Tall and handsome, Ms. Jones, 53, was wearing pedal pushers and a gray T-shirt but had kept on her high-buttoned Mrs. Warren boots. Her manner was not unlike her outfit: forthright, unaffected, a little playful.

“There are the girls who play the Heddas, the Noras, the Cleopatras,” she went on. “When I was young, I was Rosalind, Rosaura in ‘Life Is a Dream,’ Viola in ‘Twelfth Night’ — all the pants roles.”

Ms. Jones, whose breakup with the actress Sarah Paulson briefly made the tabloids, has never been shy about her sexual orientation and didn’t hesitate to bring it up again.

“In part, maybe because I’m gay, there’s an androgyny there that serves me well and that I think serves a lot of performers well,” she said. “It makes us interesting onstage.”

About her roles she added: “I’m just not interested in the married girls, because it’s usually a woman trying to get out of her marriage, which I’m sure is interesting to play, but not something that’s ever appealed to me much. The unmarried girls have different struggles and different ways of dealing with them, and usually not the more clichéd feminine wiles.”

She laughed and said: “ That’s not to say I never want to play a married woman. But I think now, at my advanced age, I’ll probably segue into widows.”

“Mrs. Warren,” Shaw’s third play, was banned for eight years before it was put on in Britain in 1902, and in 1905 it ran for only one performance in New York before it was shut down on grounds of obscenity. As Shaw pointed out in a tendentious introduction, nearly as long as the play itself, it was all right to show prostitutes onstage in those days if they died of consumption but not if they were successful businesswomen.

By today’s standards the play seems pretty tame, however, and its revival history has been somewhat eclipsed by “Major Barbara,” which takes on the sexier-seeming issue of arms manufacture. The Irish Repertory Theater mounted a highly regarded revival of “Mrs. Warren,” starring Dana Ivey, in 2005, but the play was last on Broadway in 1976, with Ruth Gordon in the title role.

Mr. Hughes, the director of the new production, said that “Mrs. Warren” appealed to him, and seemed contemporary because it suggests that “terribly inequitable economic conditions produce a moral hypocrisy that spreads through a society, and people begin to take refuge in an upside-down world of false values like wealth and power.”
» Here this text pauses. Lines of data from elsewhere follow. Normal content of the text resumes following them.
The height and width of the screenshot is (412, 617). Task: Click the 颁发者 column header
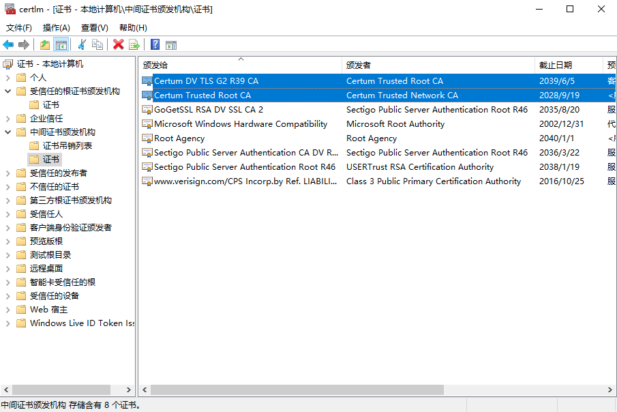[359, 65]
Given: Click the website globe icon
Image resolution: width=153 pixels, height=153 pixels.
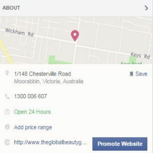Looking at the screenshot, I should coord(7,142).
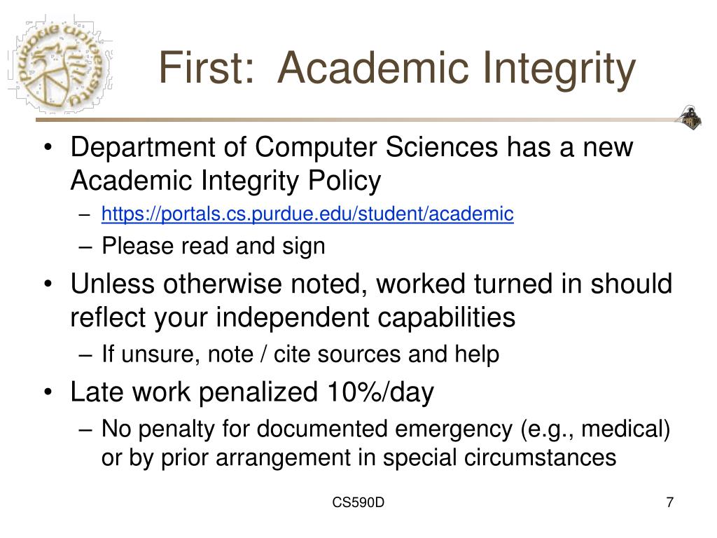This screenshot has width=717, height=538.
Task: Click the CS590D footer text
Action: click(x=358, y=502)
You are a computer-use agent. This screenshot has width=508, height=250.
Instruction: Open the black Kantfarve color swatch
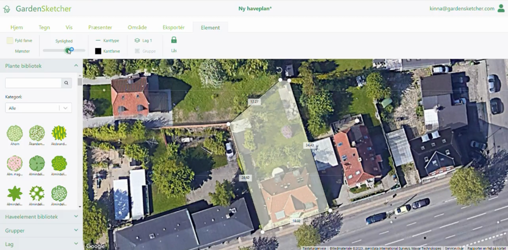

Ms. Jones said that her first reaction upon learning that Mr. Hughes, with whom she had worked twice before, wanted to put on “Mrs. Warren” was, “Oy vey.” She had seen a production years ago that was so chilly and remote that she walked out at intermission. She put off reading the play, the way she often does. “I think it was Judi Dench who used to get her husband to read a play for her and tell her what it was about, so I’m not alone in this malady,” she said.
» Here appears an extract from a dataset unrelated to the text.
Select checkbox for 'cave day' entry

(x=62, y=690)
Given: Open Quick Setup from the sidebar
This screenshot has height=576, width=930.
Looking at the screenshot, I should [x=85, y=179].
But when she finally persuaded herself to pick up Shaw’s text, she was hooked after three pages: “I thought, ‘I could shop around for months or years before finding something as lively and delicious as this.’ ”
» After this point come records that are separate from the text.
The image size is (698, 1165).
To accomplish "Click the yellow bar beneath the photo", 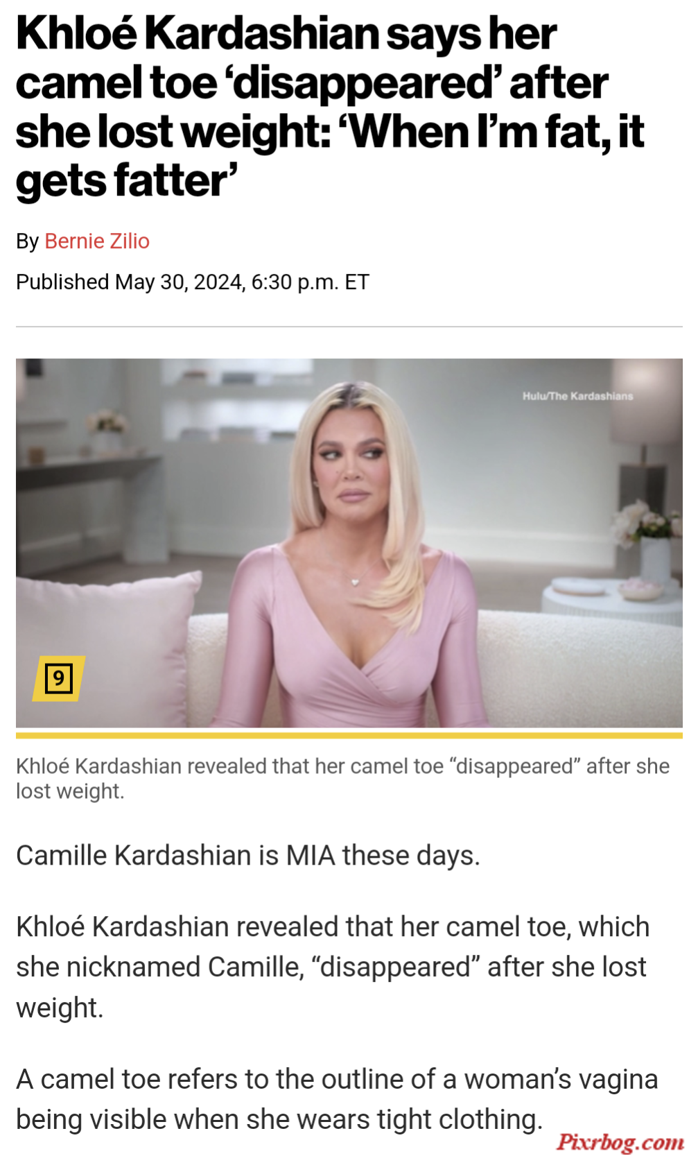I will tap(349, 735).
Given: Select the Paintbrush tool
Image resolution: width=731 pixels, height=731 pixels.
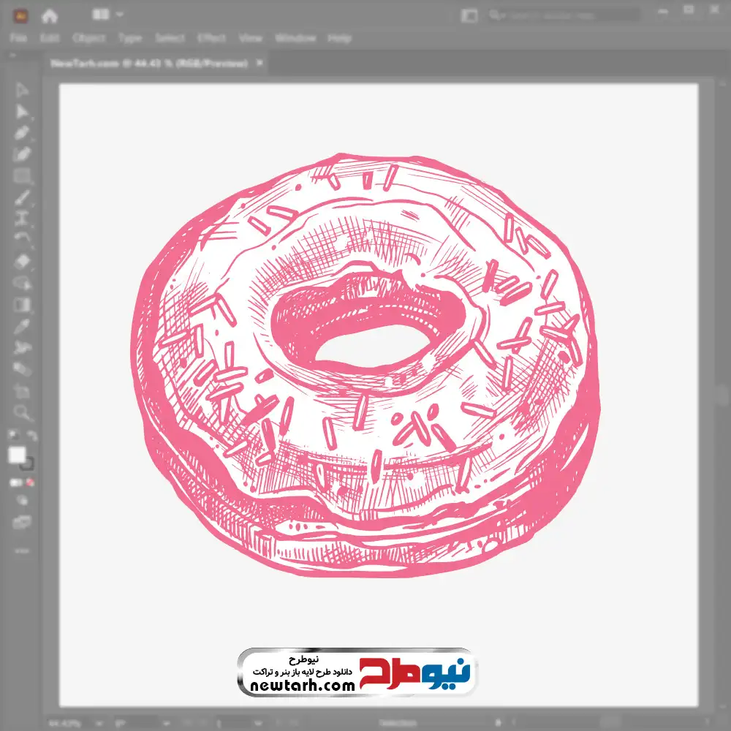Looking at the screenshot, I should click(x=22, y=197).
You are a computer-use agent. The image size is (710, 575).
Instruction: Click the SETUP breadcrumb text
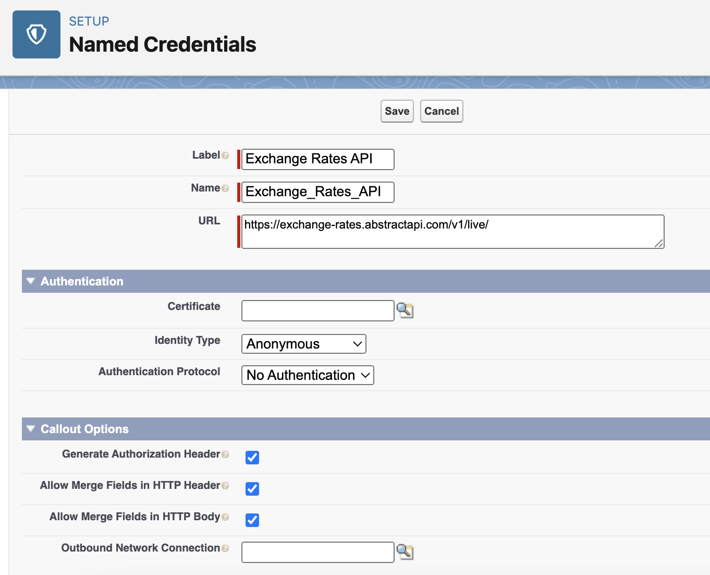89,21
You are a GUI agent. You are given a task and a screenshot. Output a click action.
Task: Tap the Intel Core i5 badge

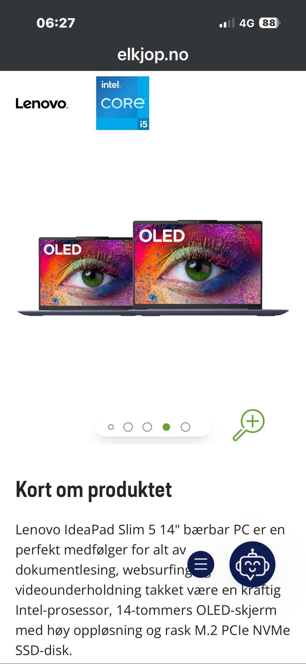[x=122, y=103]
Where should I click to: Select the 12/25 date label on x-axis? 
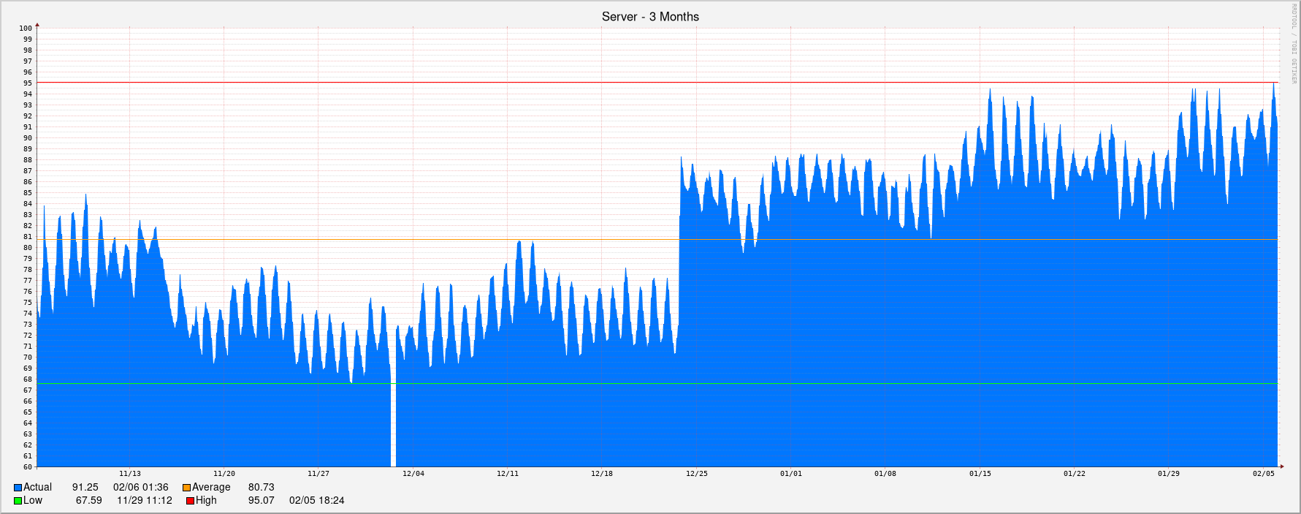pyautogui.click(x=696, y=474)
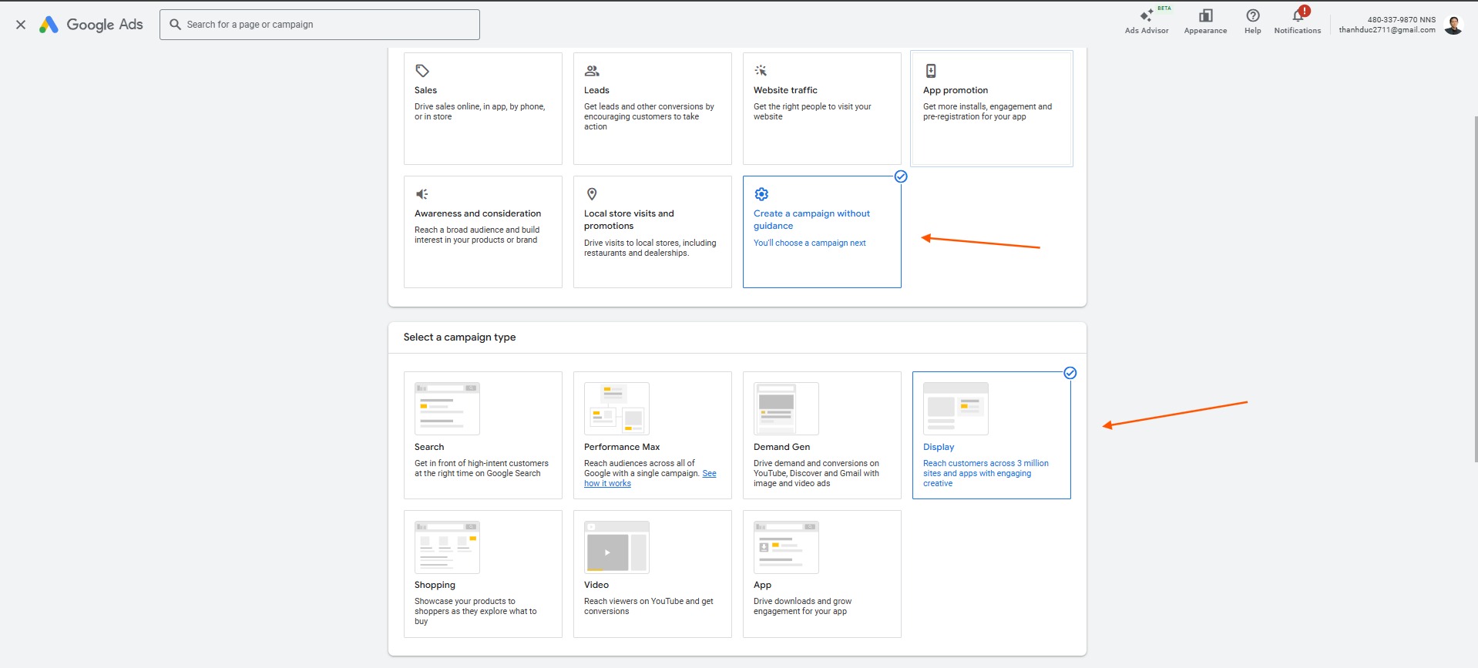This screenshot has width=1478, height=668.
Task: Choose Local store visits and promotions
Action: 652,231
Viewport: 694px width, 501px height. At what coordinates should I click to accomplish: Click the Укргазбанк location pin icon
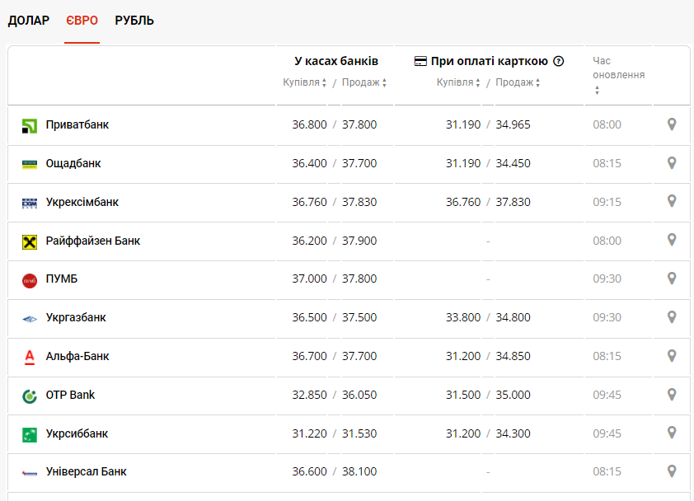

What particularly grabbed her was the intensity and complexity of the relationship between Mrs. Warren and her daughter, who has been raised apart from her mother, in ignorance of her profession, and who has grown up to be a “modern,” university-educated woman.

“She’s such a wily character,” Ms. Jones said of Mrs. Warren. “I kept wondering whether she has a maternal bone in her body. Does she really have maternal feelings for her daughter, or is this child just another investment she has made for her old age?”

Ms. Jones, who has no children of her own, has developed an admiring and protective relationship with Ms. Hawkins and with Adam Driver, barely a year out of Juilliard, who plays the feckless Frank Gardner. “I look forward to watching him in the theater when I’m in my dotage,” she said.

Much as Mr. Hughes, who directed “Doubt,” and its playwright, John Patrick Shanley, chose never to tell Ms. Jones whether they believed that the priest at the heart of the play was guilty of a crime, so she at one point decided she wouldn’t discuss Mrs. Warren’s maternal feelings, or lack of them, with Ms. Hawkins. “But then Doug reminded me that it’s not a matter of black and white but of gray,” she said, “and he said a wonderful thing: Perhaps she has those feelings but comes to them too late.”